Methods: MIR129-2 promoter methylation markers were identified via a combination of differential methylation, differential expression, gene set enrichment analysis and survival analysis using TCGA data. A qPCR-based assay was developed to quantify MIR129-2 methylation in plasma samples with as little as 0.05% tumour DNA. Its performance in PDAC diagnosis and progression risk evaluation was evaluated using tissue (314 tumour vs. 306 normal) and plasma (187 PDAC vs. 59 normal) samples from two independent retrospective cohorts. A longitudinal cohort study (114 patients) was conducted to assess its performance in determining PDAC prognosis. Both before surgery and after surgery, plasma samples were collected.

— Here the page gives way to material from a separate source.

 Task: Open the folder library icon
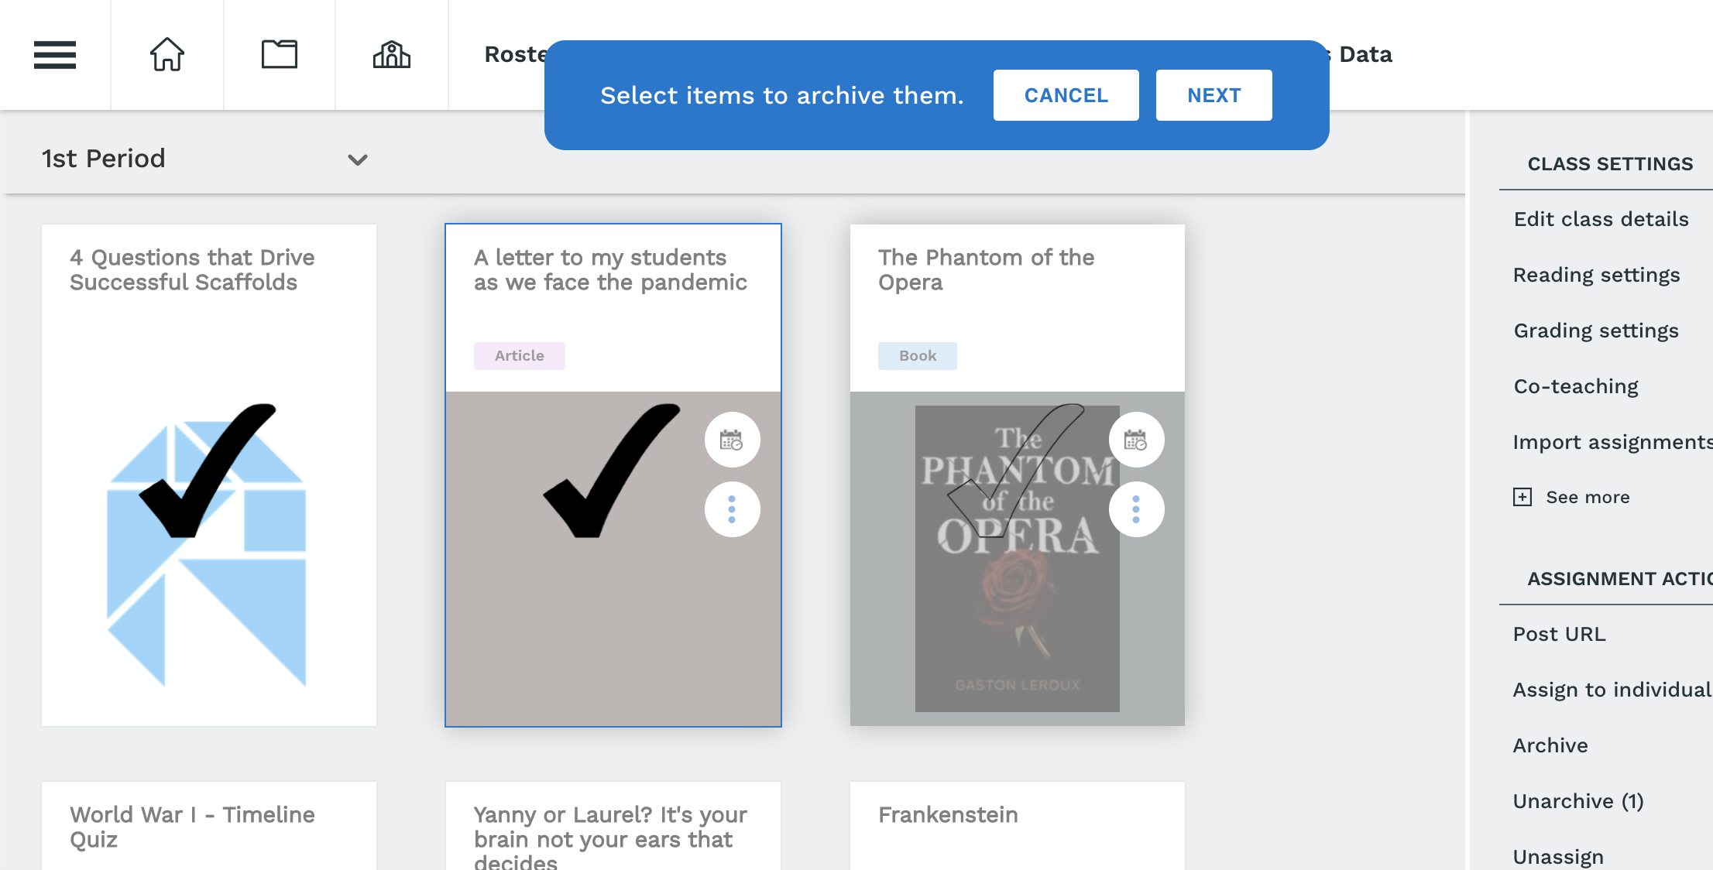pyautogui.click(x=280, y=55)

Results: MIR129-2 methylation showed excellent performance in differentiating PDAC and normal tissues, with a sensitivity of 97.77% and a specificity of 98.71%. For the plasma samples, it had a high sensitivity of 87.20% and a specificity of 98.30%. Survival analysis revealed its ability to predict postoperative survival outcomes even in CA19-9-negative patients (p = 0.001).

Conclusion: Postoperative measurement of ctDNA-based MIR129-2 methylation can be used to predict PDAC recurrence risk, offering a cost-effective assay to facilitate the postoperative management of PDAC patients.

Keywords: MIR129-2 methylation; ctDNA; pancreatic ductal adenocarcinoma.